Sustainability is business, and business is sustainability.

That is the message AkzoNobel's global chief executive Ton Buchner has for Singapore businesses, many of which are making only their first forays into sustainability.

The 51-year-old Dutchman was surprised when he was told Singapore had implemented compulsory sustainability reporting here only this year.

Recent reports have also shown that the majority of Singapore-listed companies are still not reporting on their sustainability practices.

For the Netherlands-based company which produces Dulux decorative paints and coatings which are applied to surfaces of marine vessels and airplanes, sustainability has been good for business.

RALLYING EMPLOYEES

Leaders of companies need to say to their employees: 'We need to be committed for 10 years. Otherwise, don't do it. Be serious about it, don't do green washing.'

AKZONOBEL'S GLOBAL CHIEF EXECUTIVE TON BUCHNER, on the need for business leaders to show their employees that they are making sustainable decisions, as opposed to decisions based on money.
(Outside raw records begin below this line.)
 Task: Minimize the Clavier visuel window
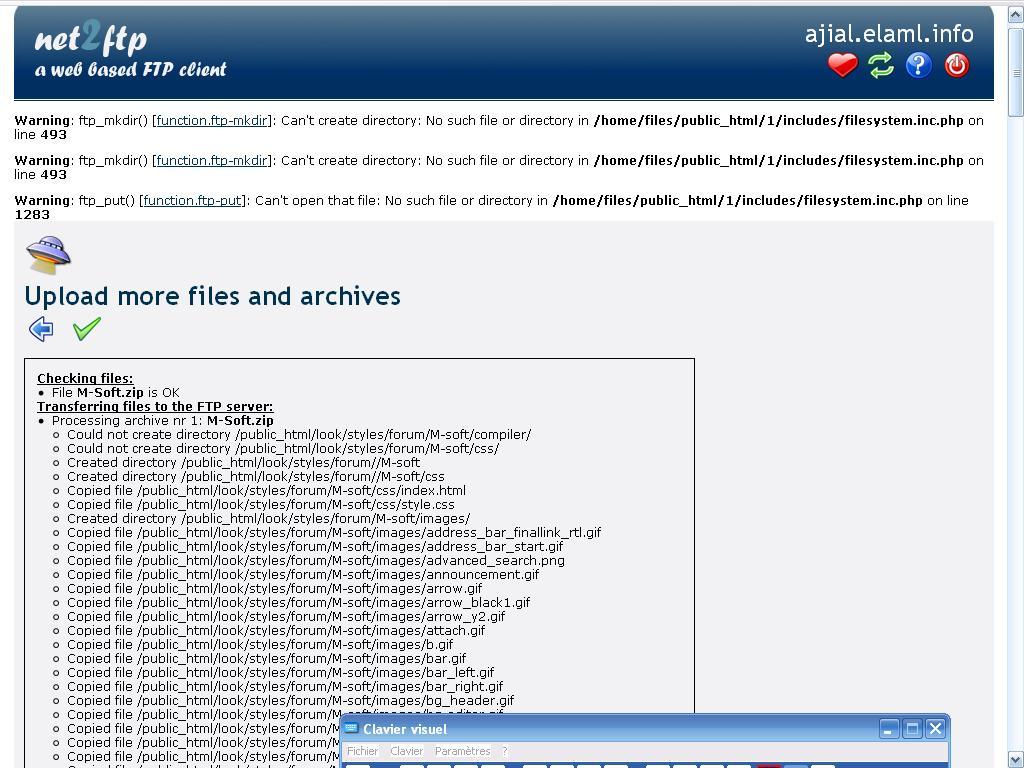pos(889,729)
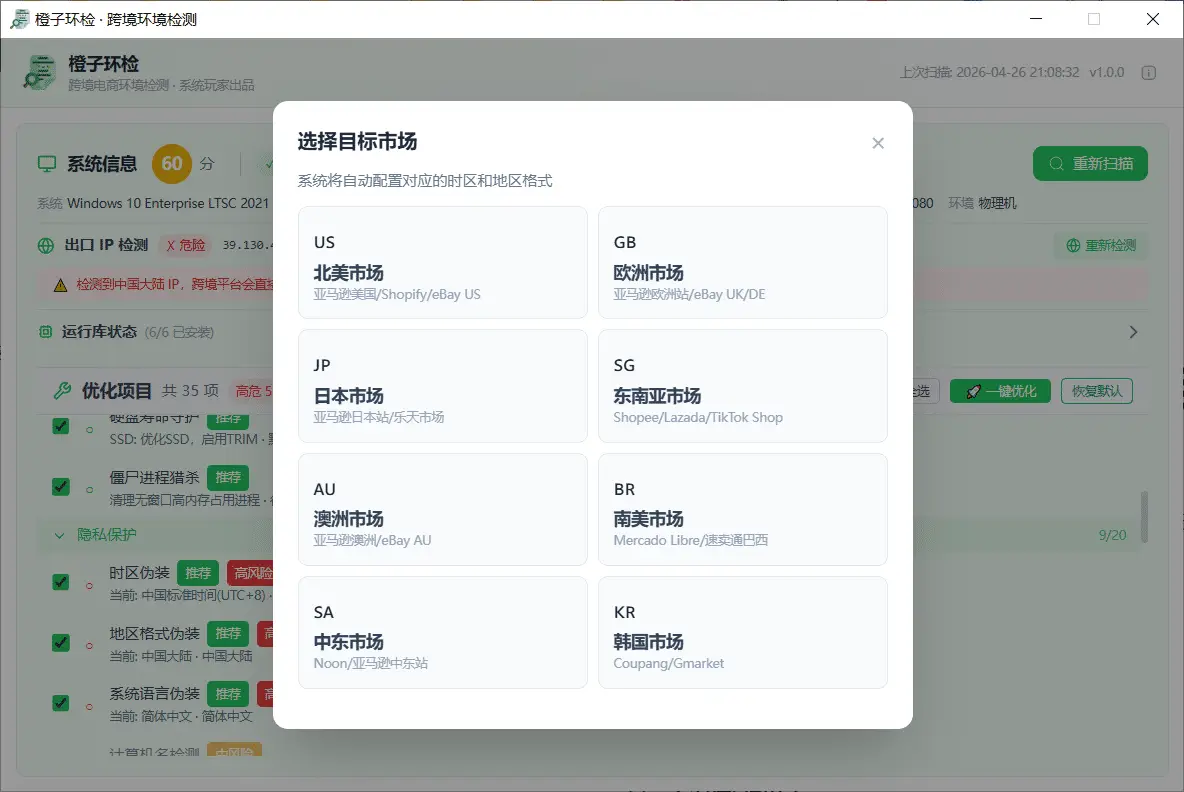Select the KR 韩国市场 market card
This screenshot has height=792, width=1184.
tap(742, 632)
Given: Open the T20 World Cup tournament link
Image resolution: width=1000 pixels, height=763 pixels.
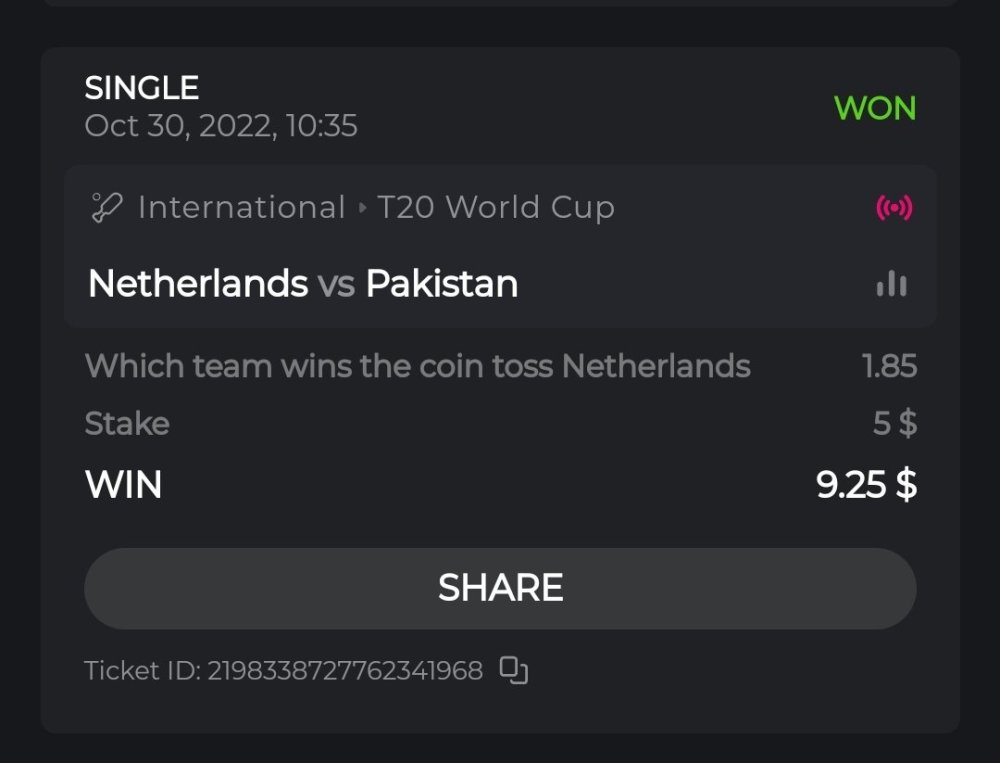Looking at the screenshot, I should click(496, 208).
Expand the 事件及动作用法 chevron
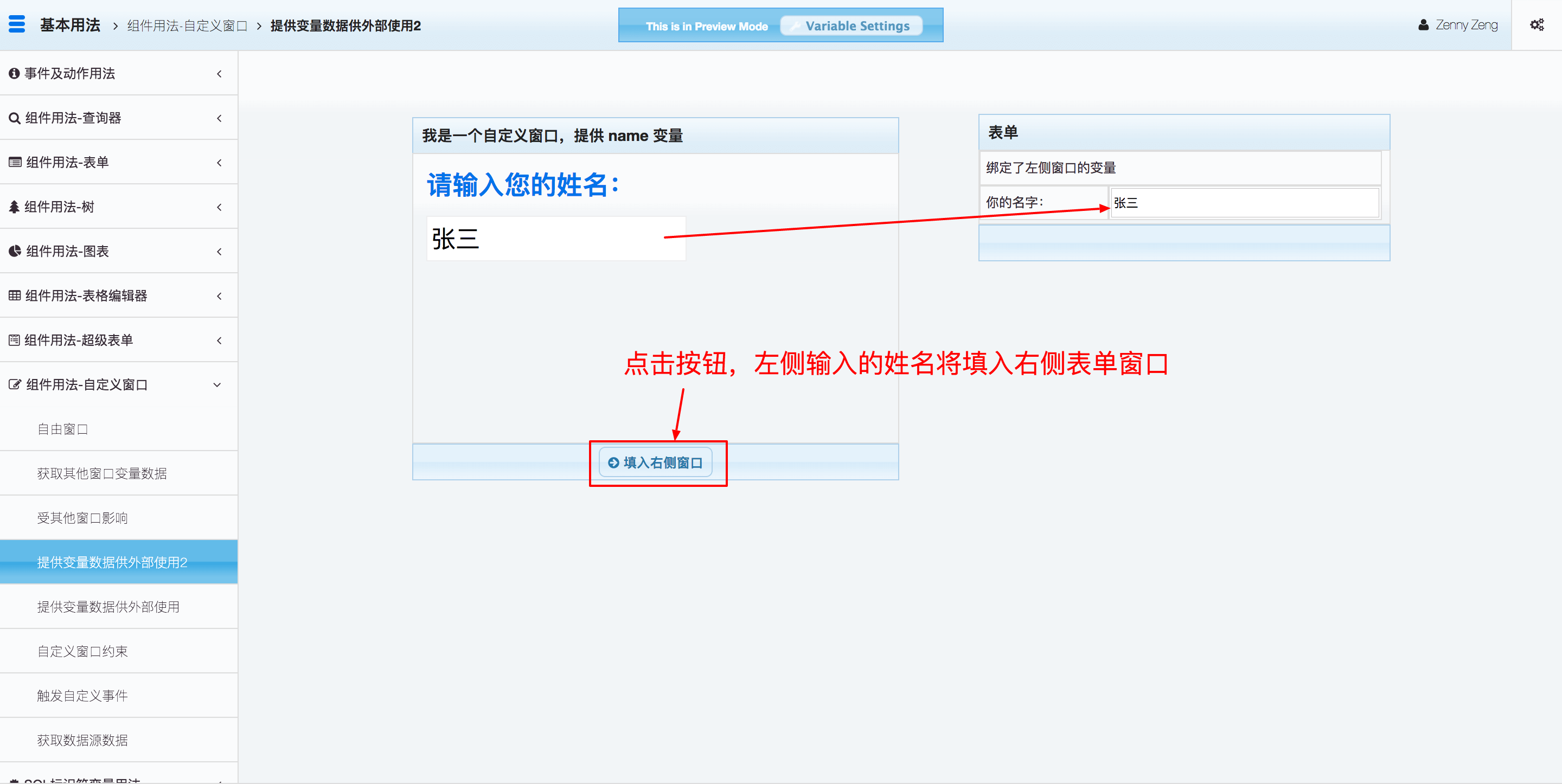The image size is (1562, 784). tap(219, 73)
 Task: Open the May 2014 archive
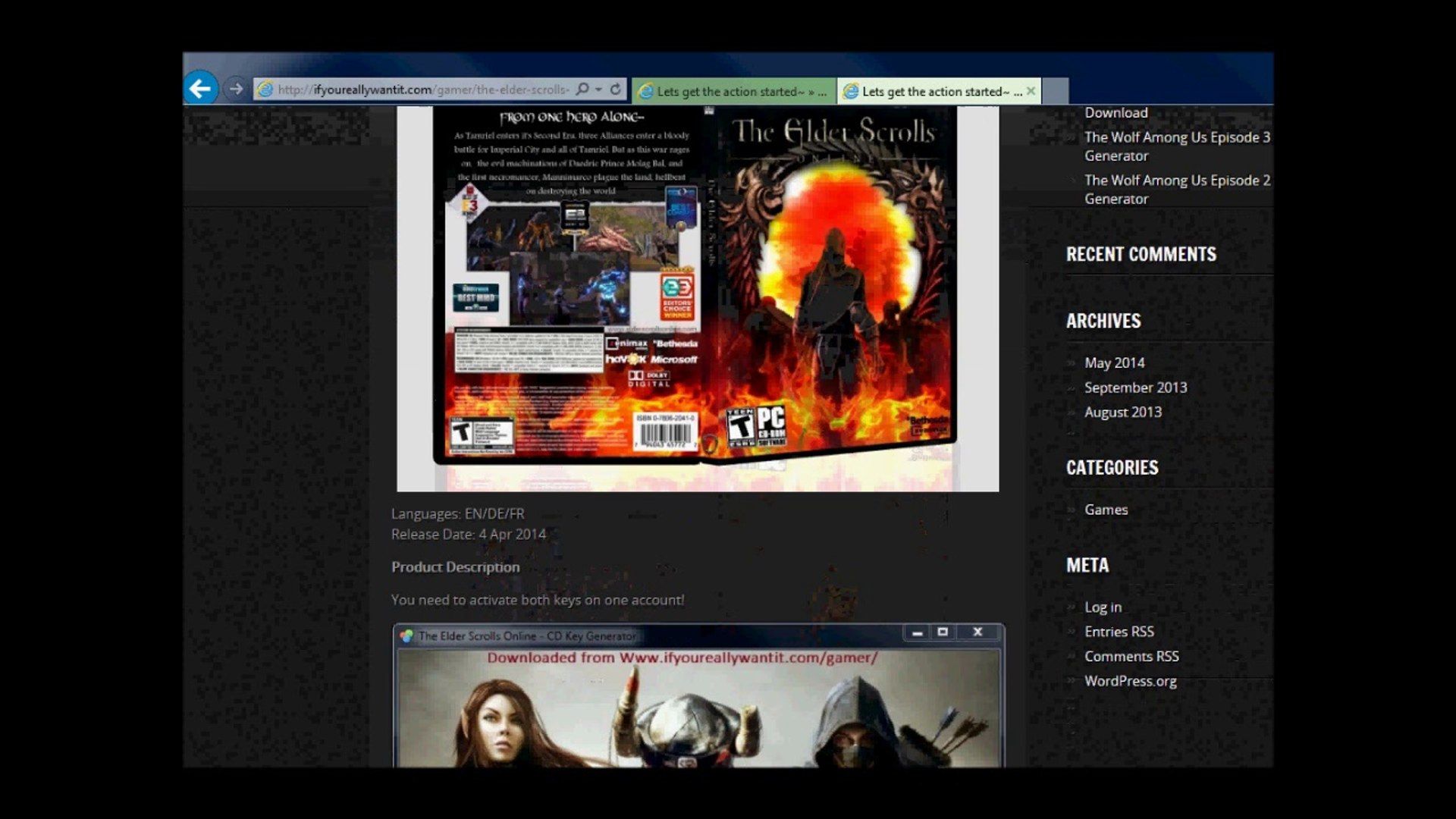(x=1114, y=362)
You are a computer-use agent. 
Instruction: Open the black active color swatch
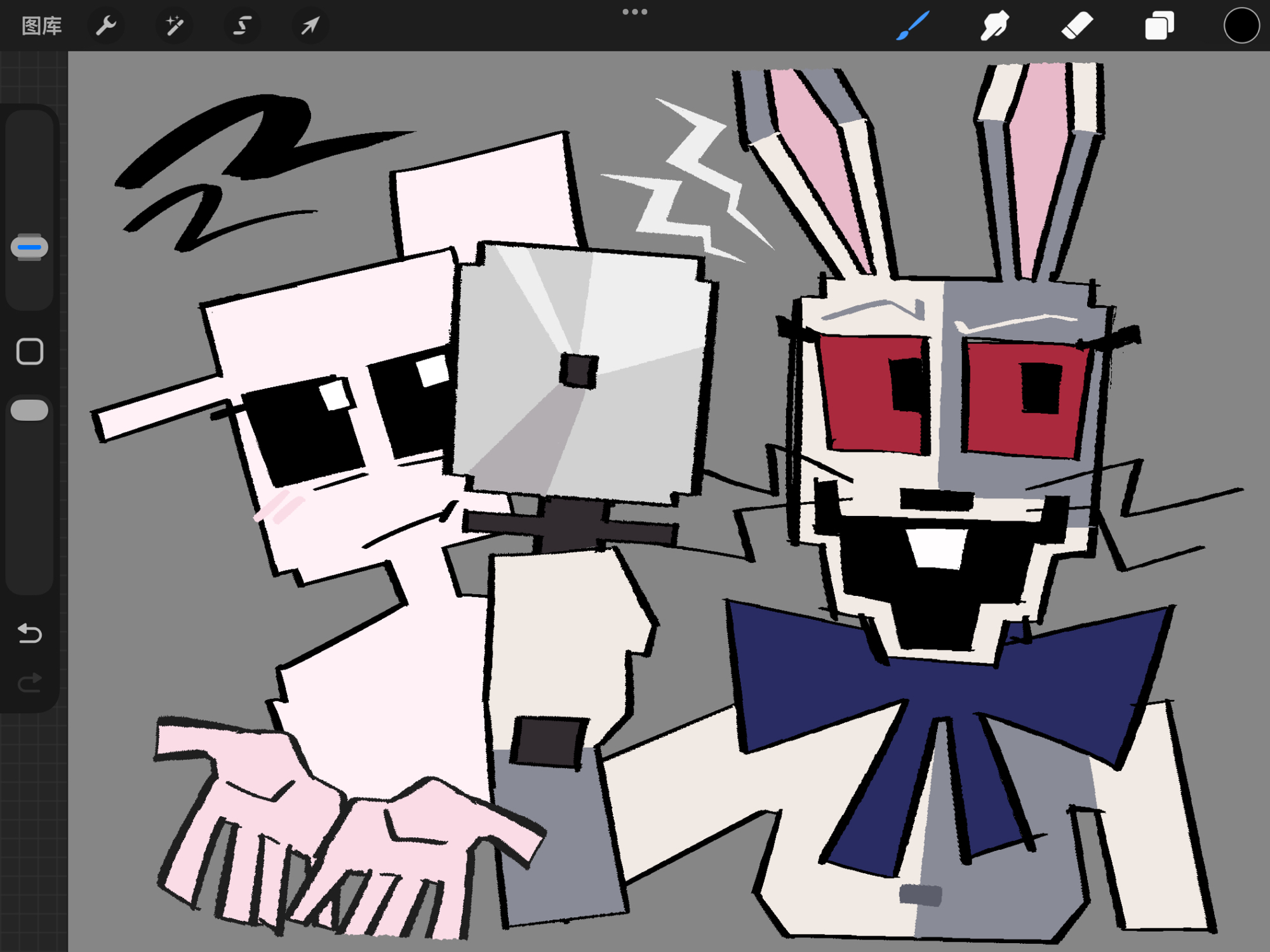coord(1241,26)
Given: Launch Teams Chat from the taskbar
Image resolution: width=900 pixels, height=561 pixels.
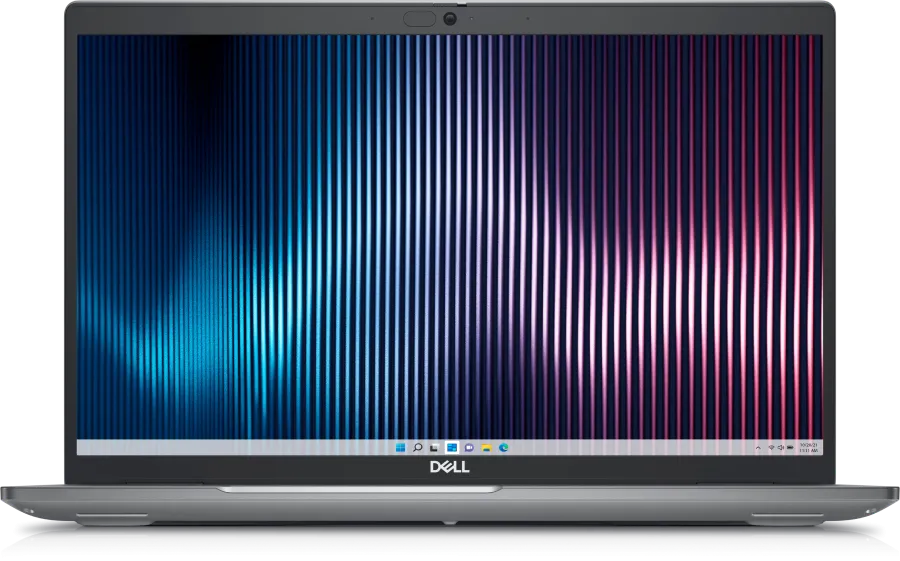Looking at the screenshot, I should 469,447.
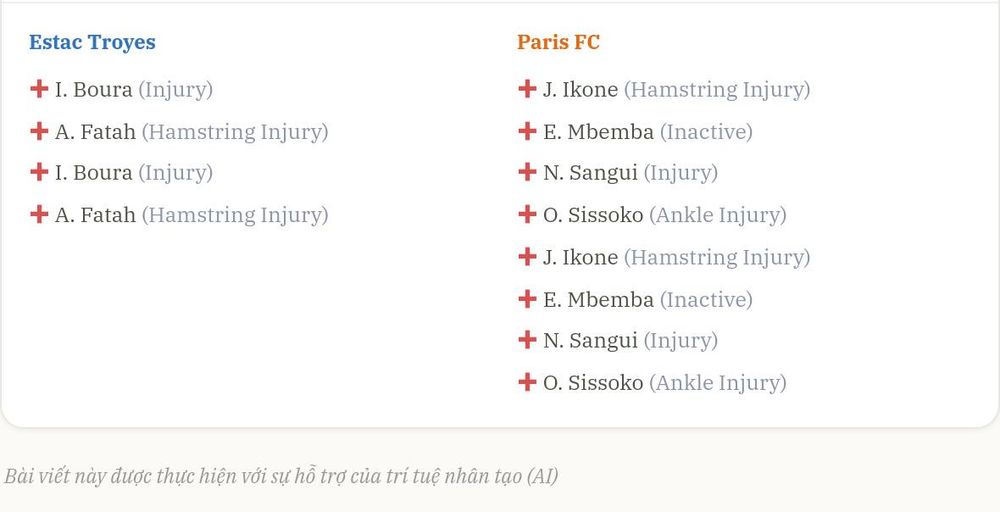Click the Vietnamese AI disclaimer footer text

281,476
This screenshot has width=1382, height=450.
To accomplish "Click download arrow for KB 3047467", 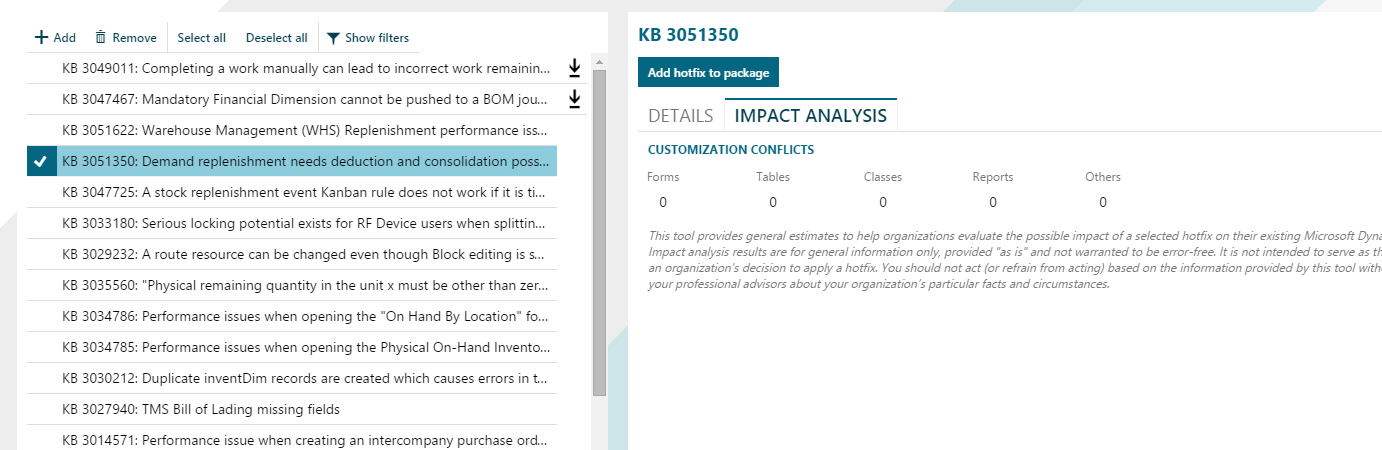I will [x=574, y=99].
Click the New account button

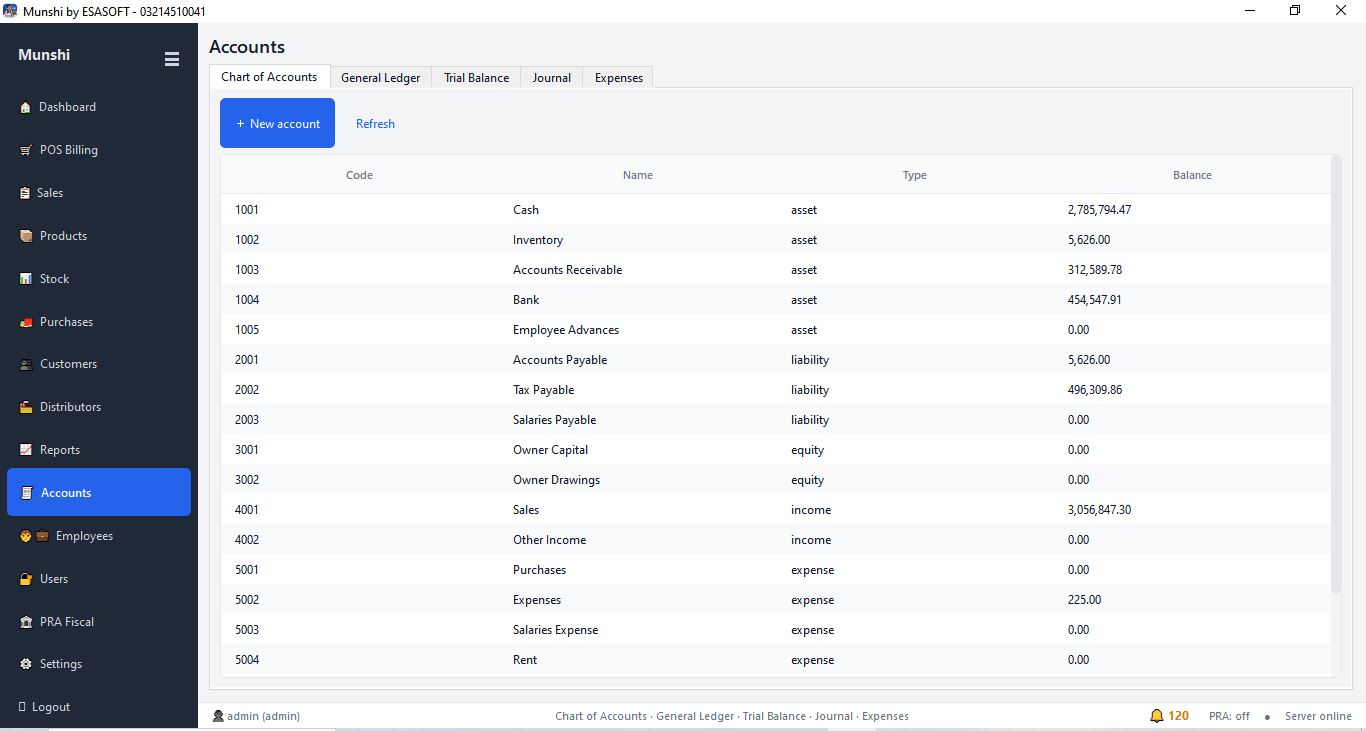277,123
Mr Buchner, who came in as chief executive in 2012, said the company took its first steps in sustainability by making targets, measurements and learning how to incorporate the measures into its company.

The company went one step further: It made sustainability part of the calculation which goes into the remuneration of staff.

For the company's top 600 executives, a portion of their salaries is directly linked to how well the company does on the Dow Jones Sustainability Index. This is an index set up in 1999 as the first global sustainability benchmark, which assesses the world's leading companies in terms of economic, environment and social criteria.

For these employees, part of their salaries is made up of the long-term incentive. In all, 30 per cent of this incentive, which consists of performance-related shares, is dependent on AkzoNobel's sustainability performance.

"Sustainability has always been a core part of the remuneration, and that is part of how to make it impact the behaviour of employees," said Mr Buchner.

Singapore has been a driver of the company's sustainability business.

For instance, AkzoNobel developed the Dulux Weathershield KeepCool paint here.

The paint reduces exterior temperatures by as much as 5 deg C, reducing energy use in homes.

The company's global head office of marine coatings was moved to Singapore from Britain in 2013, and has developed in collaboration with the UK research centre a coating which reduces energy use for marine vessels by 9 per cent.

Mr Buchner said that the company's marine coating business has taken a hit from the downturn in the marine business.

Its financial results for the third quarter this year showed its performance coatings business was down 2 per cent from last year, given tough industry conditions.

Mr Buchner said that while the marine sector is under pressure, "not everyone is 'short-term' in thinking; there are a lot of forward-thinking customers" who are interested in the fuel savings from the marine coatings.

He added that the downside in marine is mitigated by the company's growing business in decorative paints, and that it will continue innovating to create sustainable products.

The company aims to achieve 20 per cent of its revenue from solutions that have a sustainability benefit by 2020, he said.

For companies looking to take the first step in making sustainability the heart of business, Mr Buchner says that conviction is the key.

"Leaders of companies need to say to their employees: 'We need to be committed for 10 years. Otherwise, don't do it. Be serious about it, don't do green washing'," he said.

"You need to demonstrate to your employees that you make sustainable decisions, as opposed to decisions based on money.

"Then, your employees will come with you on your sustainability drive," he added.


Correction note: This story has been updated for clarity.